» Tus tareas
a - En el artículo sobre ETA y EH Bildu, ¿cómo definió el presidente Zapatero a Otegi en 2007?
b - Continúa el artículo sobre ETA y EH Bildu a partir de su última oración.

» Artículo
De modo que recordar hoy las fechorías de ETA con cualquier motivo es “usar el terrorismo como arma política”, manosear a las víctimas o arrogarse una representación de un colectivo. Cualquier crítica al papel estelar que el Gobierno PSOE-Podemos otorga al viejo brazo político de ETA (con algunas adherencias) -EH Bildu- es despachada en estos términos. El destinatario en este caso es el PP, siempre es estratégico identificar a un único enemigo, aunque en él quepan los mensajes de otros partidos del centro y derecha (centrada o radical) como Cs y Vox. “El PP utiliza el terrorismo” es ya un axioma irrefutable, instalado en las tertulias, redes, tribunas de parlamentos y, en definitiva, en una gran parte de la opinión publicada.

Cómo borrar esos hechos. Cómo encajar que aquellos voceros amenazantes sean hoy los elegidos para los acuerdos de gobierno. Las declaraciones de Arnaldo Otegi (hoy en EH Bildu) se emiten acríticamente en los telediarios, cuando anuncia que vienen a “democratizar España” y a evitar que “gobierne la ‘derechona’”, asentado ya en esa superioridad en la que le ha hecho un hueco la izquierda política. El vicepresidente del Gobierno le asigna un papel en la “dirección del Estado”. No, esto no ha sido de golpe, sino paso a paso; después de que, en 2007, tras la negociación política del gobierno socialista con ETA, Otegi fuera definido por el presidente Zapatero como “un hombre de paz”. Las críticas de socialistas ilustres quedaron en el olvido. Los análisis de Juan José Laborda, Juanjo Solozábal, Andrés de Blas, Juan Manuel Eguiagaray, Javier Solana, Claudio Aranzadi, Joaquin Almunia, entre otros, artífices del debate socialdemócrata que gobernó nuestro país, están ya en el pasado.

Hoy se esgrime la “oferta” a ETA que dio en su día Alfredo Pérez Rubalcaba, vicepresidente de Gobierno con Zapatero y actor principal en la negociación política con la banda, en 2006: “O votos, o bombas”, como prueba de la legitimidad de la sigla heredera de Batasuna, como si la disyuntiva en la que les colocaba contrajera la aceptación política y moral de las ideas políticas de los terroristas. Eran “votos”, como los que habían tenido durante dos décadas en las que fueron legales, aunque formaran parte del entramado de ETA y no asistieran asiduamente a las instituciones; “o bombas”; es decir: sin siglas legales, ni votos ni representatividad. Era la relegalización lo que estaba en juego. Había pasado ya el tiempo de las propuestas de Loyola que traían concesiones al nacionalismo de ETA para la integración futura de Navarra en la Comunidad Autónoma Vasca –“menos mal que no salió”- dijeron entonces personalidades del Partido Socialista tras levantarse de la mesa el representante de ETA. Eso ya había pasado. “Y si no aceptan” (las condiciones), cuando la banda ya estaba vencida policialmente, “en el nombre de Dios, adiós”, escribió entonces un analista cercano a la negociación, emulando a los Acuerdos de Viernes Santo, en el proceso irlandés.

» Datos sin procesar
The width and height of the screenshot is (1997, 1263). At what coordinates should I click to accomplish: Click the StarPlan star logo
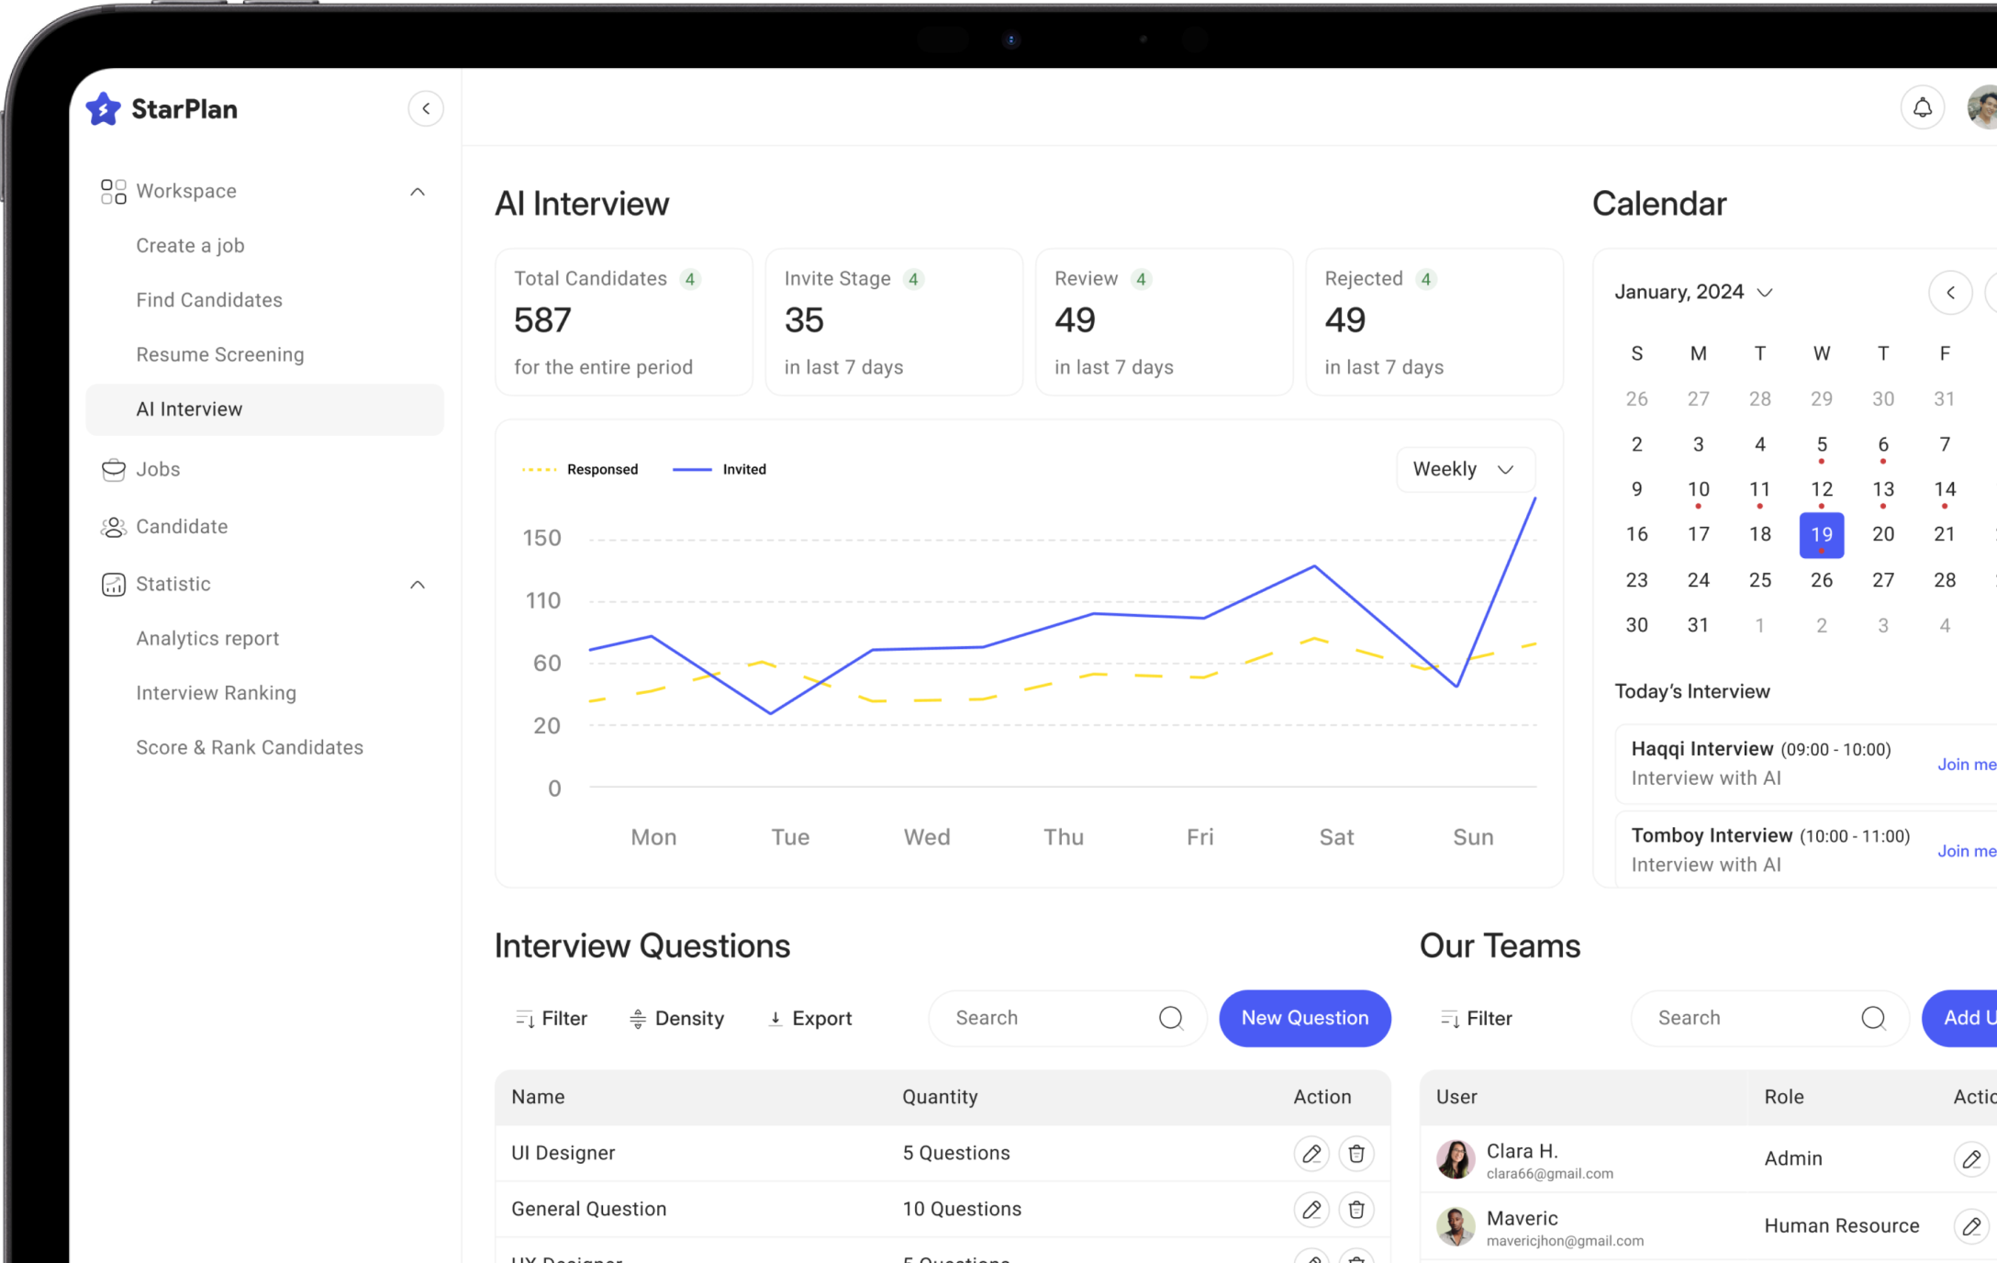104,109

» Resultados por tarea
a - Lo definió como “un hombre de paz”.

b -
Atrás quedaba la Ley de partidos que hizo posible la ilegalización de Batasuna por el Supremo, en 2003, como resultado del Pacto Antiterrorista entre socialistas y populares. El acuerdo se firmó dos años después del Pacto de Estella, en la tregua terrorista de 1998, por el que las fuerzas firmantes -ETA y todos los partidos y sindicatos y asociaciones nacionalistas- se comprometieron a no acordar políticas con las fuerzas vascas no nacionalistas y a defender la “naturaleza política del conflicto” que había acabado con la vida de ochocientas personas. En plena excitación identitaria, el sindicato mayoritario nacionalista anunció: “El Estatuto ha muerto”.

Portavoces de las plataformas cívicas contra el terrorismo, provenientes principalmente de la izquierda, como reconocía Jaime Mayor Oreja, se emplearon en convencer a Rodriguez Zapatero (secretario general del PSOE desde el Congreso de 2000) de que se adelantaran al Partido Popular en la resistencia contra ETA, si lo que les preocupaba era confundirse con el PP. El germen de la desconfianza mutua estaba principalmente desde el PSOE hacia el PP, pero la falta de distinción de los terroristas entre un partido y otro a la hora de asesinar a sus cargos públicos engrasó la firma del Pacto Antiterrorista.

Han pasado veinte años, también desde la entrega del Premio Sajarov de los Derechos Humanos a “Basta ya”, organización que lideró junto al Foro de Ermua y otras asociaciones cívicas la lucha final contra el terrorismo. Los textos de aquellos intelectuales, que arriesgaron sus vidas por la libertad democrática, sorprenden hoy. Sin concesión alguna, denunciaron la merma de derechos de los ciudadanos no nacionalistas, “por ETA y el nacionalismo étnico y xenófobo” y de quienes pactaban políticas con la banda que excluían a otros vascos. El discurso de los “resistentes” mutó desde otras iniciativas valerosas y necesarias, como las del silencio por la paz, a la denuncia política. El punto de inflexión se plasmó en el manifiesto fundacional del Foro de Ermua, que acusó a los gobernantes vascos de responsabilidad en el deterioro de la democracia.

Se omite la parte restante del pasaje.